The cleft lip and palate center at Tohoku University Hospital was established in July 2012. The cleft lip and palate center provides consistent treatment of congenital craniofacial disorders such as cleft lip and palate from birth to adulthood. The center uses a multidisciplinary team approach, with staff from plastic and reconstructive surgery, obstetrics, pediatrics, otolaryngology-head and neck surgery, orthodontics and speech therapy for craniofacial anomalies, maxillofacial prosthetic clinic, and oral and maxillofacial surgery. Outpatients are mainly treated by staff from plastic and reconstructive surgery, which performs surgical treatment, and staff from orthodontics and speech therapy for craniofacial anomalies, which performs orthodontic treatment. The inclusion of prenatal care and counseling and language therapy in the multifaceted approach is also essential for the treatment of cleft lip and palate. The maxillofacial prosthetic clinic is responsible for prosthetic treatment such as palatal lifting plate (PLP), maxillofacial prostheses, and dental implants.
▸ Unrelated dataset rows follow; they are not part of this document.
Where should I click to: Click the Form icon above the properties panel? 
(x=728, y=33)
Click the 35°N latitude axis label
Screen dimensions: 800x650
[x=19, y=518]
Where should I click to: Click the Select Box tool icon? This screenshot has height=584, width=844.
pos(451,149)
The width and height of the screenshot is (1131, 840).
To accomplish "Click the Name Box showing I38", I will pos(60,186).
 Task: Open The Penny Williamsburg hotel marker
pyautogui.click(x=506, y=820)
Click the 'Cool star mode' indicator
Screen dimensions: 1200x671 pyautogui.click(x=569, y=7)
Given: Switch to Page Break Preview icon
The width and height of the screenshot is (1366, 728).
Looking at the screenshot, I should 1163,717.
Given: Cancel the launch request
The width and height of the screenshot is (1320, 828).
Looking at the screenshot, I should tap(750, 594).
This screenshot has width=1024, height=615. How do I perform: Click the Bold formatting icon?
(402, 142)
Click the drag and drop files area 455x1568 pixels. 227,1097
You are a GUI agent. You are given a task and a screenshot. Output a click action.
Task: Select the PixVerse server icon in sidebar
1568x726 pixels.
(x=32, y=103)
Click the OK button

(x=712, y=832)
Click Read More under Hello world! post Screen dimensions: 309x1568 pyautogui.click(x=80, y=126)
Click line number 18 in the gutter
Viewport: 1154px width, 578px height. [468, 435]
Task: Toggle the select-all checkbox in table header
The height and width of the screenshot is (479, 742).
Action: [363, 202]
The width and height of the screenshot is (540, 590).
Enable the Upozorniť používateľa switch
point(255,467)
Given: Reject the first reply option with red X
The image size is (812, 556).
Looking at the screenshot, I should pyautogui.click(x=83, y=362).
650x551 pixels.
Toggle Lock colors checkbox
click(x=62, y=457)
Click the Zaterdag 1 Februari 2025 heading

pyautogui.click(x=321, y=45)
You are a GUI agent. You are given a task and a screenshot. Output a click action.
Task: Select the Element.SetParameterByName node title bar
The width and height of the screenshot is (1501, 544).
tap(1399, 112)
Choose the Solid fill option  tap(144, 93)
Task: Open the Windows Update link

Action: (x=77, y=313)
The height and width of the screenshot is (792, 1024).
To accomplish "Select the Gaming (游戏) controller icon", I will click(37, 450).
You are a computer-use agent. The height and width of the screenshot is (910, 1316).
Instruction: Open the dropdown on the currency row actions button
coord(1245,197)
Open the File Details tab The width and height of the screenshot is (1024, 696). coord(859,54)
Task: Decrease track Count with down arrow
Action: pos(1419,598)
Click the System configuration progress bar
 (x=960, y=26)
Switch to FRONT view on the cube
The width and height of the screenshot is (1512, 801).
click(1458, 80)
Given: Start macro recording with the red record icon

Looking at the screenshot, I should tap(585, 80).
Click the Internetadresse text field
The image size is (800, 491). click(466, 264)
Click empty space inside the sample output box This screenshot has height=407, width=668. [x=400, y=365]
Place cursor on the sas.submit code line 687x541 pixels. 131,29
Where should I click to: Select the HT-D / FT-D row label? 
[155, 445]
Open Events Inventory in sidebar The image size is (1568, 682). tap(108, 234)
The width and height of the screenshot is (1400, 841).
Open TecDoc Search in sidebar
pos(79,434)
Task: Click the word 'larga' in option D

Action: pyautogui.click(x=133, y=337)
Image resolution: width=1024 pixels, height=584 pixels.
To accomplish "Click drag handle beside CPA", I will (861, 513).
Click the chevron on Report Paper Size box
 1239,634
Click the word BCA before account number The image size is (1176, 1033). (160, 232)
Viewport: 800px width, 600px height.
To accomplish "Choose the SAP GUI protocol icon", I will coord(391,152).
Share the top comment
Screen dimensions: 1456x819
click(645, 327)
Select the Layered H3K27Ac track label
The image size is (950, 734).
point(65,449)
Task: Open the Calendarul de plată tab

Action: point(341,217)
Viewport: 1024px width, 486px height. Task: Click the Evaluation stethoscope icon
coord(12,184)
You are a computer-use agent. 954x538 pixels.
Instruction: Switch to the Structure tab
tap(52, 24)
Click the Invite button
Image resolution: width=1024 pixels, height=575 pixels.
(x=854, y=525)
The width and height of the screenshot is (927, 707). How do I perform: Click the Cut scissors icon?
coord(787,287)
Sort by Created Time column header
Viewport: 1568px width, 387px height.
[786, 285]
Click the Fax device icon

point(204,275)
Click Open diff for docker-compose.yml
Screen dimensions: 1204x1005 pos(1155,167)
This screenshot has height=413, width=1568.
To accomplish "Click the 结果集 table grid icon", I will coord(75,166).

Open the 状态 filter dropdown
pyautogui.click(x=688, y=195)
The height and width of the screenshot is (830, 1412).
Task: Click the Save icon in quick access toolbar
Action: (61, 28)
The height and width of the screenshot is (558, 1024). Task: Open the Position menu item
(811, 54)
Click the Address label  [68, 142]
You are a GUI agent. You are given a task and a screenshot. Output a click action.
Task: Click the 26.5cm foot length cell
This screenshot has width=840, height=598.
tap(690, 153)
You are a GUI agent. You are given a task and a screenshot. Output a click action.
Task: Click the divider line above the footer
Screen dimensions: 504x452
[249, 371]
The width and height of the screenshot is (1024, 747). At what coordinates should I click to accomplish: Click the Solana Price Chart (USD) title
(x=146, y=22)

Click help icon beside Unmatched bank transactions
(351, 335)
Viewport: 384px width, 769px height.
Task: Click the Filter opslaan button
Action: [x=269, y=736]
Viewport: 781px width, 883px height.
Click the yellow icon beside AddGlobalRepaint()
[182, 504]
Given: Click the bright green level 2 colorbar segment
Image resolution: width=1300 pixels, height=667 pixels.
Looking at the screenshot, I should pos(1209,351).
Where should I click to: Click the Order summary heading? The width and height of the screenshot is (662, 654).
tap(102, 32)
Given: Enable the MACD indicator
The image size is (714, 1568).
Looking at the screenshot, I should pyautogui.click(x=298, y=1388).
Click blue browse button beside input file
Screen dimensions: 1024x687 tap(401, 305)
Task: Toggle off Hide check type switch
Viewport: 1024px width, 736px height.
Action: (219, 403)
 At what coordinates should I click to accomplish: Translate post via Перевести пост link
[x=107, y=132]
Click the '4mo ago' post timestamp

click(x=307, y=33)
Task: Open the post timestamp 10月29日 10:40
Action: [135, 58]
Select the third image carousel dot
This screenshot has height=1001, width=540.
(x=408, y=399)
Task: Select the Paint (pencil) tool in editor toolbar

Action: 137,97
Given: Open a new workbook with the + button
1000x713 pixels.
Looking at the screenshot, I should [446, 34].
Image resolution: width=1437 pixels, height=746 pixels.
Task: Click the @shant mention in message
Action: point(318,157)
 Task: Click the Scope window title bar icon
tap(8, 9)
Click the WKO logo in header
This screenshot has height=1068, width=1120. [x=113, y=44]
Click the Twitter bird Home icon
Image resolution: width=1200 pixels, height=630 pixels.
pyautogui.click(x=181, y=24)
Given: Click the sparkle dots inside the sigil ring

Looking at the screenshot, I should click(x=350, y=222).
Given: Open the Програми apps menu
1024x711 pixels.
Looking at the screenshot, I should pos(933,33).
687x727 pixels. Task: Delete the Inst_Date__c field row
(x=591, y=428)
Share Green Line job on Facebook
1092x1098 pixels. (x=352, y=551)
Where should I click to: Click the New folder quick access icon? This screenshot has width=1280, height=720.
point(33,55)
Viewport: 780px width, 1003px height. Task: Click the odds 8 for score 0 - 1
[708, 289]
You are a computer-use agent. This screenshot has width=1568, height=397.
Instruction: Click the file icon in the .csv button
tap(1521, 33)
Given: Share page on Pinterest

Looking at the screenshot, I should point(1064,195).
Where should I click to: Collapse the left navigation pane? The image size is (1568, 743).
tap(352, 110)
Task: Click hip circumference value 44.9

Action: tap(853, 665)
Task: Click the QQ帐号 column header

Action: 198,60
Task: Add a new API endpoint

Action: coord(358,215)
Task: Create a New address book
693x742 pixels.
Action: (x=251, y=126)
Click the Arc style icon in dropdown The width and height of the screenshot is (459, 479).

The wide-range jawbone-supporting prosthesis is a reconstructive treatment using dental implants. In 2012, National Health Insurance began paying for this treatment, which is used for patients with congenital disease of the cleft lip and palate with single or consecutive tooth defects or alveolar dysplasia of jawbone. These prosthetic treatments contribute to the completion of the patient’s final dentition and their recovery of oral function and QOL.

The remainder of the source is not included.